La réponse ADEME  
     
 

Un meilleur confort thermique,
une consommation énergétique réduite de 60 %, des charges locatives en baisse. Les anciens habitants de la tour Corse, comme les nouveaux, apprécient. « Avant les travaux de réhabilitation, les appartements de cet immeuble de 18 étages consommaient 178 kWh/m2, rappelle Dominique Birrien, ingénieur en charge de l’énergie dans les bâtiments et de la HQE à la délégation Pays-de-la-Loire de l’ADEME. Aujourd’hui, leur consommation atteint 71 kWh/m2, au-dessous des 80 kWh préconisés par le Grenelle Environnement pour les logements existants. » Ainsi, les performances des logements atteignent le niveau de la réglementation RT 2005 relative aux bâtiments neufs.

 
 
 

 

Pays-de-la-Loire
Des HLM réhabilités tour à tour

Rénovation à tous les étages : une tour HLM des années 1970, à Nantes, a été désossée puis transformée de fond en comble. Après deux ans de travaux, les appartements sont mieux distribués, et la facture énergétique réduite de 60 %. Une autre tour est en cours de réhabilitation.

Les locataires de la tour Corse, dans le quartier Malakoff, à Nantes, peuvent se réjouir: après deux ans de travaux, leurs appartements HLM, refaits à neuf, respectent la réglementation thermique RT 2005 et consomment moins d’énergie. « Les résultats très intéressants de cette opération de rénovation montrent que les bâtiments des années 1970, souvent de qualité énergétique médiocre, peuvent être sensiblement améliorés », indique Dominique Birrien, ingénieur chargé de l’énergie dans les bâtiments et de la HQE à la délégation Pays-de-la-Loire de l’ADEME.
Cette opération de renouvellement urbain s’inscrit dans le cadre du Plan Climat de la communauté d’agglomération de Nantes Métropole. Elle a été réalisée en concertation avec les habitants : « Nous les avons réunis pour leur expliquer les modalités du chantier, explique Patrick Elias, directeur de La Nantaise d’Habitations, propriétaire de la tour. Nous leur avons aussi demandé ce qu’ils souhaitaient pour leur nouveau logement. »
Afin de connaître l’ampleur et la nature des travaux à réaliser, l’ADEME a contribué à la mise au point de diagnostics énergétiques préalables, réalisés par le bureau d’études I2C. « Nous nous sommes alors aperçus que, pour atteindre nos objectifs d’économie d’énergie, la tour devait être lourdement rénovée », ajoute Patrick Elias.

Une forte surprise pour les locataires
« Les travaux ont débuté à l’été 2005. Ils ont été réalisés par tranches de quatre étages, avec un étage tampon pour éviter les nuisances sonores, explique l’architecte, Pierre Thabart.
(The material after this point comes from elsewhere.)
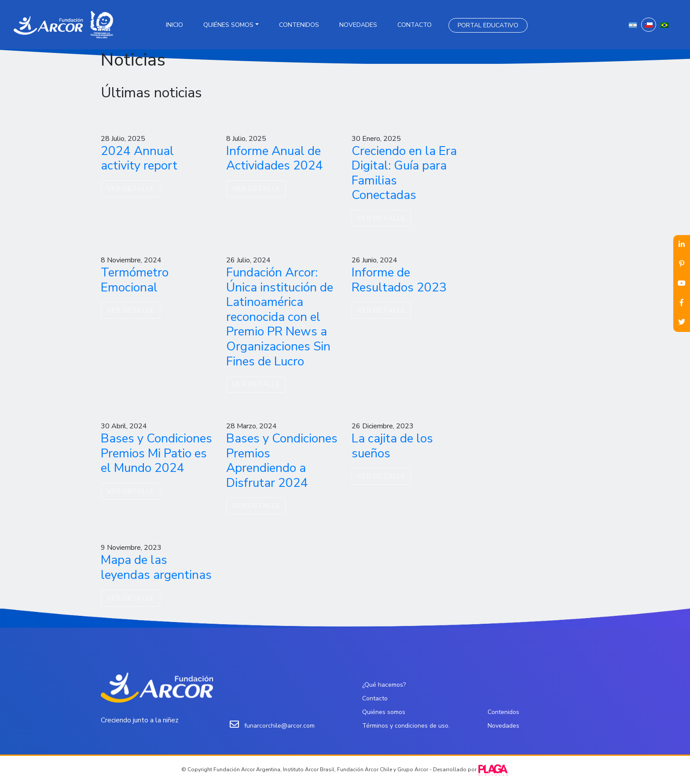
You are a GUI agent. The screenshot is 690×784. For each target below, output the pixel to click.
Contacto (415, 25)
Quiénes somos (228, 25)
Nous avons déshabillé complètement chaque niveau, en ne gardant que les murs porteurs, pour reconstituer des appartements plus grands, plus lumineux, mieux isolés et moins sonores. » Un bardage composite en résine et fibres minérales et de la laine de verre ont été posés en façade. L’isolation et l’étanchéité du toit-terrasse ont été refaites.
À l’intérieur, les murs ont été recouverts par un isolant constitué de polystyrène expansé à haute densité et de placoplâtre. Les volets et les menuiseries ont été remplacés, les loggias fermées par des fenêtres teintées, pour éviter la réverbération du soleil. Au rez-de-chaussée, un flocage de fibres minérales a été projeté sur les plafonds. L’ADEME et le conseil régional des Pays-de-la-Loire ont financé un cinquième des 500 000 euros du volet énergétique des travaux.
La tour Corse compte désormais 80 appartements, contre 72 à l’origine, plus agréables, mieux distribués, et, pour certains, plus spacieux. « Pour les locataires, la surprise a été très forte », souligne Pierre Thabart.
Une seconde tour, construite à la même époque, est réhabilitée avec les mêmes exigences par La Nantaise d’Habitations, toujours avec l’aide de l’ADEME. Le chantier, entamé début 2008, prévoit même l’introduction de l’eau chaude sanitaire solaire.